| About Reo Joe...
Welcome to the Reo Joe web-site. This website supports
the materials featured in the book, The Story of
Reo Joe: Work, Kin, and Community in Autotown , U.S.A.
Philadelphia , PA : Temple University Press, 2004
between pages 33 and 36. It was the editors' decision
to make these maps and the supporting information
available on a website instead of in the book itself.
If you would like more information about the book
or ordering information, please check out the Temple
University Press website at: www.temple.edu/tempress/titles/1651_
About the book:
The Reo Motor Car Company operated in Lansing , Michigan
, for seventy years, and encouraged its thousands
of workers to think of themselves as part of a factory
family. Reo workers, most typically white, rural,
native-born Protestant men, were dubbed Reo Joes.

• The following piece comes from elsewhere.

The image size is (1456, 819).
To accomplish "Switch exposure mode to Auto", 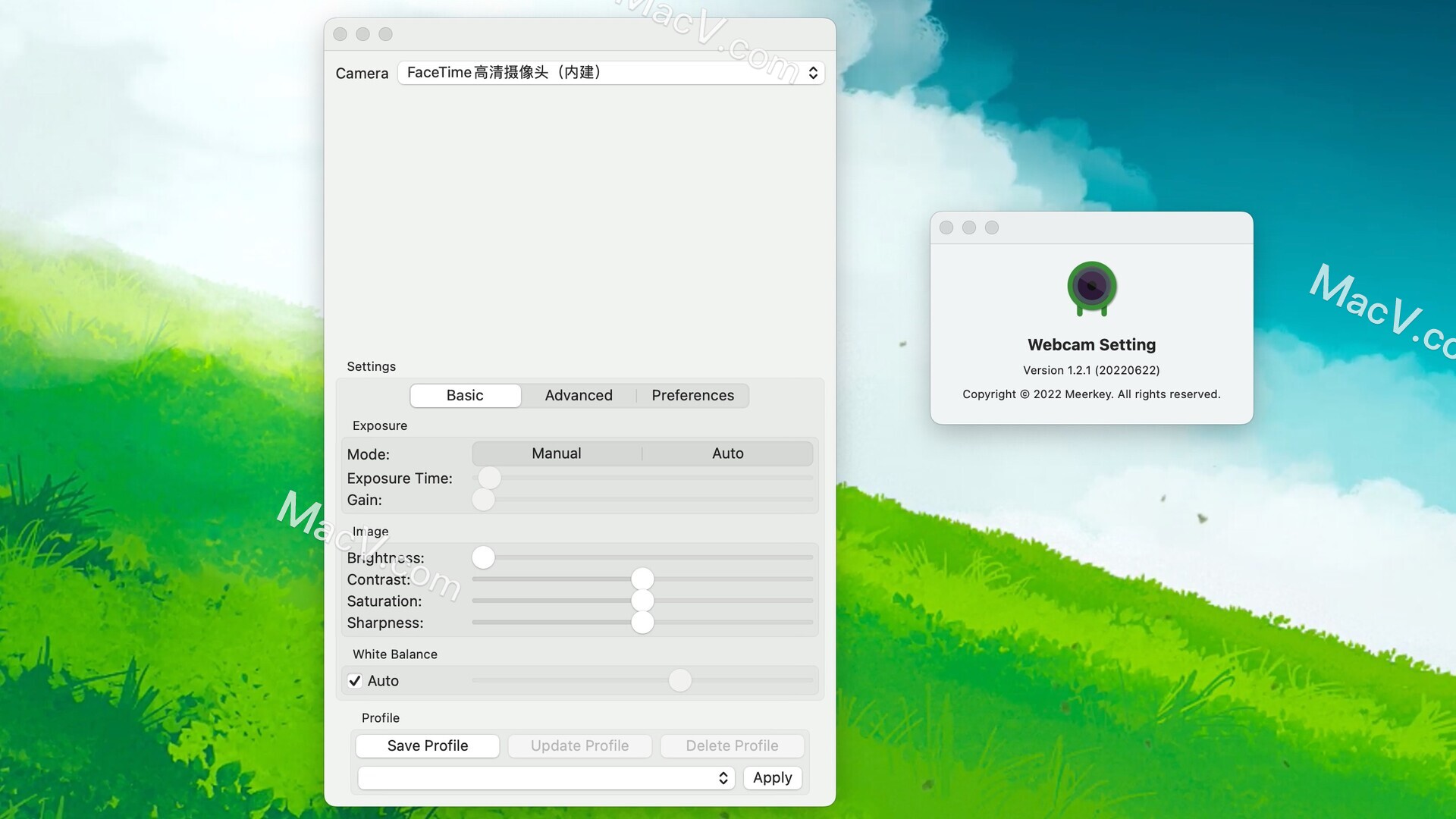I will tap(727, 453).
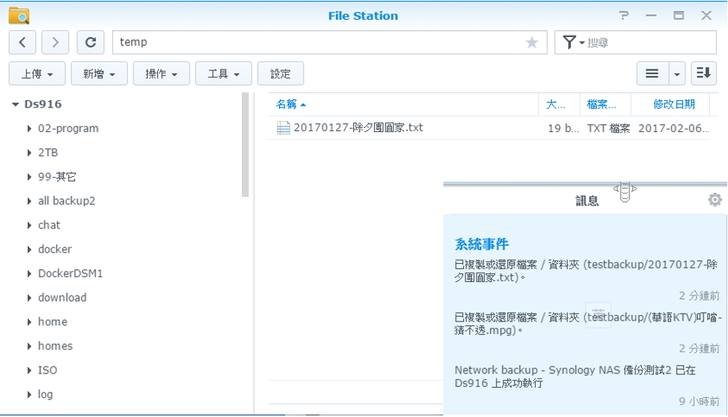Click in the 搜尋 search field
Image resolution: width=728 pixels, height=417 pixels.
648,42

These ordinary fellows had ordinary aspirations:
job security, decent working conditions, and sufficient
pay to support a family. They treasured leisure time
for family activities (many sponsored by the company),
hunting, and their fraternal organizations. Even
after joining a union, Reo Joes remained loyal to
the company and proud of the community built around
it.
Lisa M. Fine tells the Reo story from the workers'
perspective on the vast social, economic, and political
changes that took place in the first three quarters
of the twentieth century. She explores their understanding
of the city where they lived, the industry that employed
them, and the ideas about work, manhood, race, and
family that shaped their identities. The Story
of Reo Joe is, then, a book about historical
memory; it challenges us to reconsider what we think
we know about corporate welfare, unionization, de-industrialization,
and working-class leisure.
About the author
Lisa M. Fine is Associate Professor
of History at Michigan State University . She is
the author of Souls of the Skyscraper: Female
Clerical Workers in Chicago, 1870-1930 ( Temple
), and coeditor, with Mary Anderson, Kathleen Geissler,
and Joyce Ladenson, of Doing Feminism: Teaching
and Research in the Academy . Her e-mail address
is fine@msu.edu.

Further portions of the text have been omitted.